I did a lot of the work involved in one of the most prolific users of Mechanical Turk for a long time, and we had a very mixed bag of results.
The biggest challenge for using Mechanical Turk is how to decide whether a particular worker’s answer is correct. If a computer program could judge the answer, you wouldn’t need a human in the first place. If someone is going to decide on each response, then it would probably be easier for them to just do the work in the first place.
Amazon ran into this problem first. The first big set of tasks was to choose a photograph that best showed the storefront for a business. Many people tried to earn quick bucks by either picking any photo at random or writing a script to submit a random answer.
We eventually came up with a scoring system that rated workers on their agreement with other workers. A computer program compared previous results with answers to decide whether we should trust a particular answer. If the computer program couldn’t decide, it referred the matter to a human (me) for authoritative judging. It took a while until it could judge all the answers without human intervention, but it eventually got there.
MT is a failure only in the sense that it hasn’t revolutionized the relationship between computers and humans, which is a pretty tall order. There just aren’t that many tasks that are easier for a human than for a computer AND which can be farmed out to potentially unreliable workers.
It’s a success in that for the problem spaces for which the above qualities are both present, MT works great. Reading numbers off of documents, figuring out the name of an album from a photograph of the cover, etc. are all the sorts of tasks that MT does well in.

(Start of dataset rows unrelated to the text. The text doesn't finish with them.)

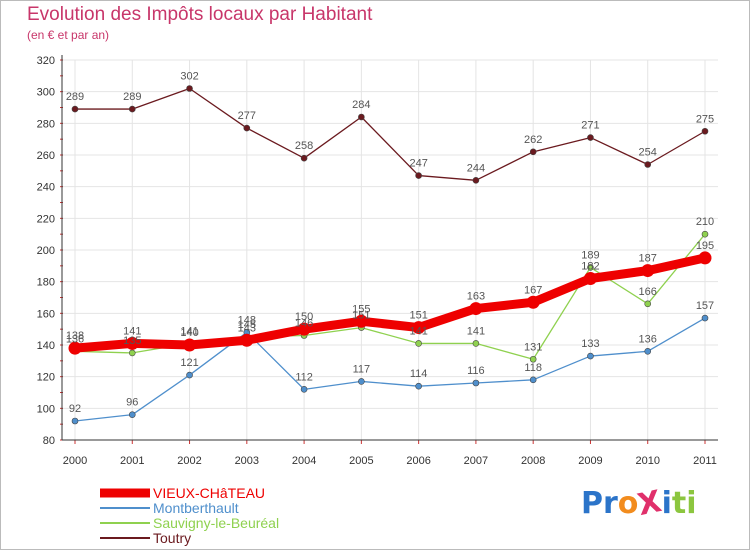 This screenshot has width=750, height=550. What do you see at coordinates (247, 320) in the screenshot?
I see `data-label-montberthault: 148` at bounding box center [247, 320].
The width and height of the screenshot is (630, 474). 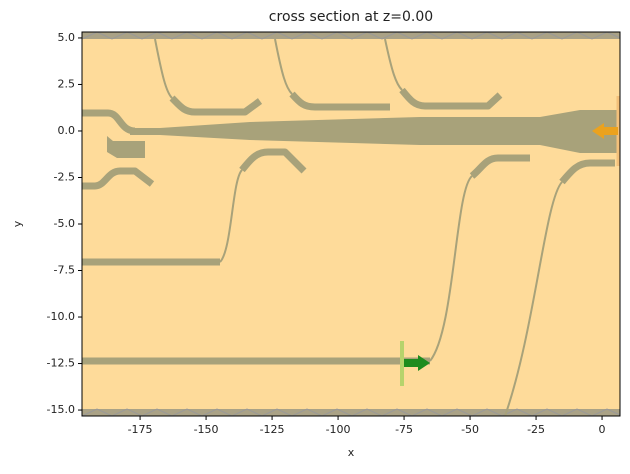 I want to click on x-tick-label: -175, so click(x=140, y=430).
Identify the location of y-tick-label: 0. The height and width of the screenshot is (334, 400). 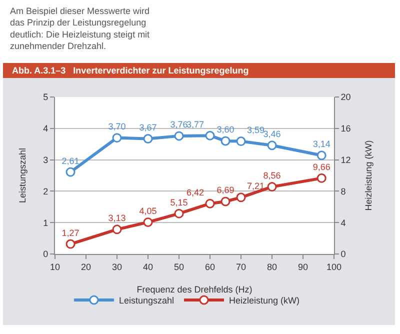
(46, 254).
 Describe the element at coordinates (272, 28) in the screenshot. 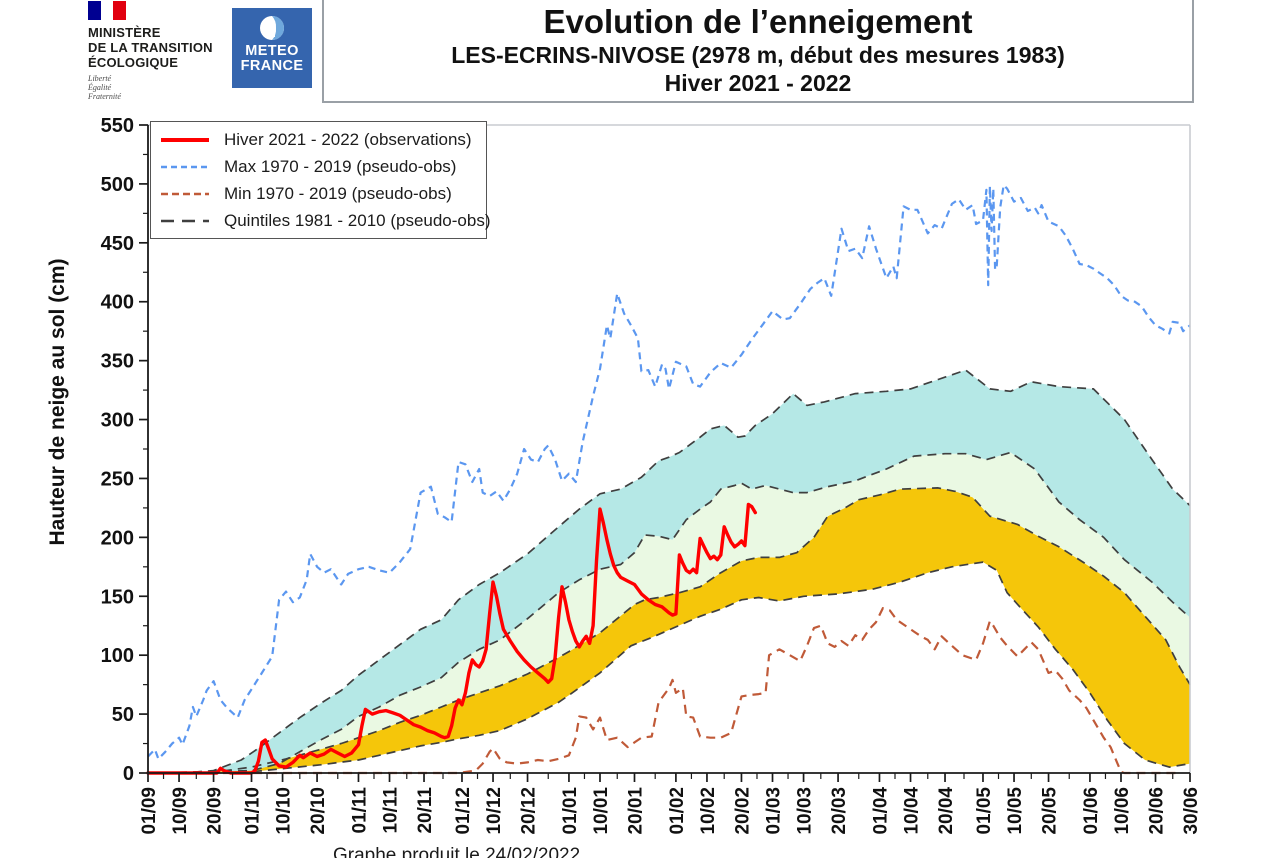

I see `meteo-france-icon` at that location.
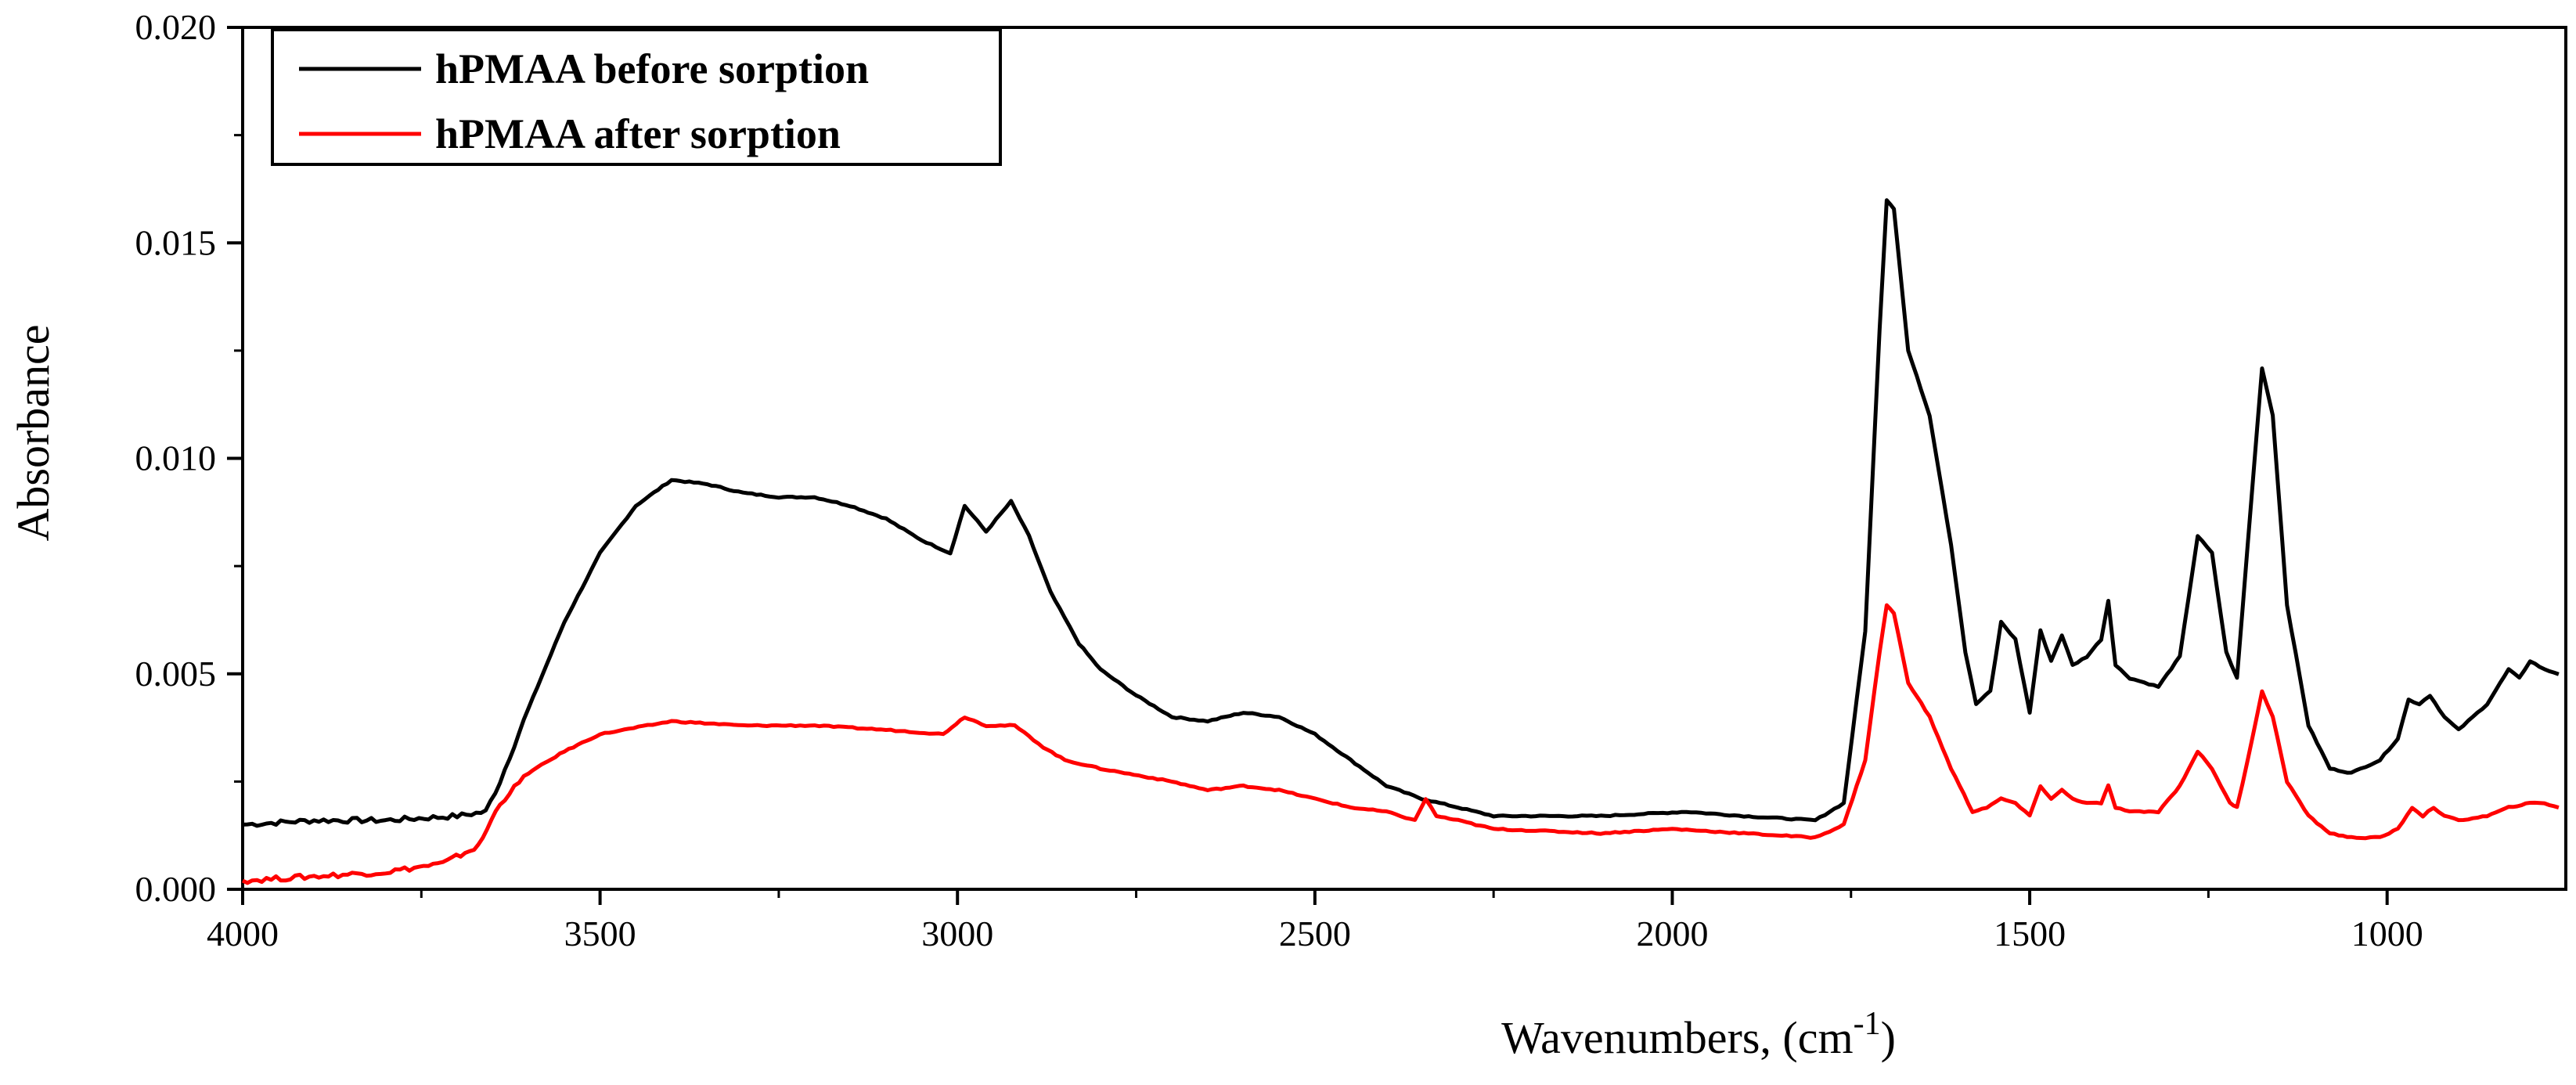 The width and height of the screenshot is (2576, 1085). I want to click on x-axis-title-superscript: -1, so click(1867, 1024).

MT has also been used for things that it’s not so good, such as naming your “top 3” of something or other. (This was one of Amazon’s seed tasks.)
We thought that most of the MT workload would come from overseas, namely China, Korea, and Indonesia, where paying 1 cent for a few seconds of work might be a good deal for both parties. However, we found that most of our workers were in the US, and as a group, they really wanted to get paid a lot for doing very little. There were some exceptions, of course, but most of my correspondents were somewhat indignant that they were not able to make a living off of determining not-so-subtle characteristics in data.
Give it a few years, then look again.